### [INFORMATION SUPPLIED]
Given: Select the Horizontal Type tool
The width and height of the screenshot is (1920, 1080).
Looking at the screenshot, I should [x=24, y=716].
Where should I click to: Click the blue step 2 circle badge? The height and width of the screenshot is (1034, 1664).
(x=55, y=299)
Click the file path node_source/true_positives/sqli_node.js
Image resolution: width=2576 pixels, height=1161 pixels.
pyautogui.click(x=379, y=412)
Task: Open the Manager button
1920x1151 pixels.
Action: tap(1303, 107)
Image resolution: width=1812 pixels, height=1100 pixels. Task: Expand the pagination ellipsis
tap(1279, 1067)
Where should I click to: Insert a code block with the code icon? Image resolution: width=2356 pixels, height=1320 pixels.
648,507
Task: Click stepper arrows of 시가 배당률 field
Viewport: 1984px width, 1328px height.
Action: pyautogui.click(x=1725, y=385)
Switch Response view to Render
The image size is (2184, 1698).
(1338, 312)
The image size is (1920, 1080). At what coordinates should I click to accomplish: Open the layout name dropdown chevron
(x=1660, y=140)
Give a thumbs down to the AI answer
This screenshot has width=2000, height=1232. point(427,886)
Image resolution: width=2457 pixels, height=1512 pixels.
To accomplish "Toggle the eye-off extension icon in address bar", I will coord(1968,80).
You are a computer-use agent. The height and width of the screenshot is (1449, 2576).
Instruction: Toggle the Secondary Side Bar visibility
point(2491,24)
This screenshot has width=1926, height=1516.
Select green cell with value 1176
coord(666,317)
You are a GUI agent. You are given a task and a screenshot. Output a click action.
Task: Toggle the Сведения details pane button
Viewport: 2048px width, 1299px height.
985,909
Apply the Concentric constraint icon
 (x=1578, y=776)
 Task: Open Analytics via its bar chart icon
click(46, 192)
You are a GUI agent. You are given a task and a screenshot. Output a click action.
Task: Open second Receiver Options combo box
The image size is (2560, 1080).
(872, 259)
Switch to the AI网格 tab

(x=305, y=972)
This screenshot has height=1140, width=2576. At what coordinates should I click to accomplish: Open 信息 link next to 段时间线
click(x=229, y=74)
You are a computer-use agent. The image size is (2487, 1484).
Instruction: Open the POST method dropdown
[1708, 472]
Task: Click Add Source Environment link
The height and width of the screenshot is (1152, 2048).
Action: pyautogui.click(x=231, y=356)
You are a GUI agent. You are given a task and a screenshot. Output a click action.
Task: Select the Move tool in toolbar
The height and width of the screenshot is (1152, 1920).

### [TASK ITEM]
If a line in the data above holds the string "computer", report that line.

### [SOLUTION TO THIS PROBLEM]
You are a computer-use agent. The height and width of the screenshot is (1449, 2576).
You are a computer-use agent. The image size is (2487, 1484).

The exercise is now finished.